Saved data entries:
++++

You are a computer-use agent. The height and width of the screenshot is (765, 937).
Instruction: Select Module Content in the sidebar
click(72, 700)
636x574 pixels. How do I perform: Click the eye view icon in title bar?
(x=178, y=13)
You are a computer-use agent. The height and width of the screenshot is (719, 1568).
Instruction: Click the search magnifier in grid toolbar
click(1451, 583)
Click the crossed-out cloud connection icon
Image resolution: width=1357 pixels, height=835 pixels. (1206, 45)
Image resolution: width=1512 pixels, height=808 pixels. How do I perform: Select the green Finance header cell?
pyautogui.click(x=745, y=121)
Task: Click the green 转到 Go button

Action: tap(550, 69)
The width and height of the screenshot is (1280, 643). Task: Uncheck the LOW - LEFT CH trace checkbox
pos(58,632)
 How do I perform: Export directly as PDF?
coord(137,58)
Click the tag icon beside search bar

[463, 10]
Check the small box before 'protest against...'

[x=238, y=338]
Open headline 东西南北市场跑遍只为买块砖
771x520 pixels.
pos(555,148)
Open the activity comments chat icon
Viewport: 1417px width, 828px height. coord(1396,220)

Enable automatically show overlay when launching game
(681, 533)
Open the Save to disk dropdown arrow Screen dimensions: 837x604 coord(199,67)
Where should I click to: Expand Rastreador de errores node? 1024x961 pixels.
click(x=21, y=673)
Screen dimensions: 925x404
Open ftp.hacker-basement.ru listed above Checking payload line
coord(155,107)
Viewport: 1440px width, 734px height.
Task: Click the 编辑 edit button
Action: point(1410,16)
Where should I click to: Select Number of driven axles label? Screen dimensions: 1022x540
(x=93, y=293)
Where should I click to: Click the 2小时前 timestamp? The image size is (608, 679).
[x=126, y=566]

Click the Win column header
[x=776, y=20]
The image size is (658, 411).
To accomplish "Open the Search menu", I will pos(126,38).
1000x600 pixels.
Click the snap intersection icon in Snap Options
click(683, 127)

++++

(What needs to be done) The full set of entries must be transcribed exactly.

(Written solution)
You are a computer-use agent. The height and width of the screenshot is (765, 937).
Instruction: Select Module Content in the sidebar
click(72, 700)
636x574 pixels. How do I perform: Click the eye view icon in title bar?
(x=178, y=13)
You are a computer-use agent. The height and width of the screenshot is (719, 1568).
Instruction: Click the search magnifier in grid toolbar
click(1451, 583)
Click the crossed-out cloud connection icon
Image resolution: width=1357 pixels, height=835 pixels. (1206, 45)
Image resolution: width=1512 pixels, height=808 pixels. How do I perform: Select the green Finance header cell?
pyautogui.click(x=745, y=121)
Task: Click the green 转到 Go button

Action: tap(550, 69)
The width and height of the screenshot is (1280, 643). Task: Uncheck the LOW - LEFT CH trace checkbox
pos(58,632)
 How do I perform: Export directly as PDF?
coord(137,58)
Click the tag icon beside search bar

[463, 10]
Check the small box before 'protest against...'

[x=238, y=338]
Open headline 东西南北市场跑遍只为买块砖
771x520 pixels.
pos(555,148)
Open the activity comments chat icon
Viewport: 1417px width, 828px height. coord(1396,220)

Enable automatically show overlay when launching game
(681, 533)
Open the Save to disk dropdown arrow Screen dimensions: 837x604 coord(199,67)
Where should I click to: Expand Rastreador de errores node? 1024x961 pixels.
click(x=21, y=673)
Screen dimensions: 925x404
Open ftp.hacker-basement.ru listed above Checking payload line
coord(155,107)
Viewport: 1440px width, 734px height.
Task: Click the 编辑 edit button
Action: point(1410,16)
Where should I click to: Select Number of driven axles label? Screen dimensions: 1022x540
(x=93, y=293)
Where should I click to: Click the 2小时前 timestamp? The image size is (608, 679).
[x=126, y=566]

Click the Win column header
[x=776, y=20]
The image size is (658, 411).
To accomplish "Open the Search menu", I will pos(126,38).
1000x600 pixels.
Click the snap intersection icon in Snap Options
click(683, 127)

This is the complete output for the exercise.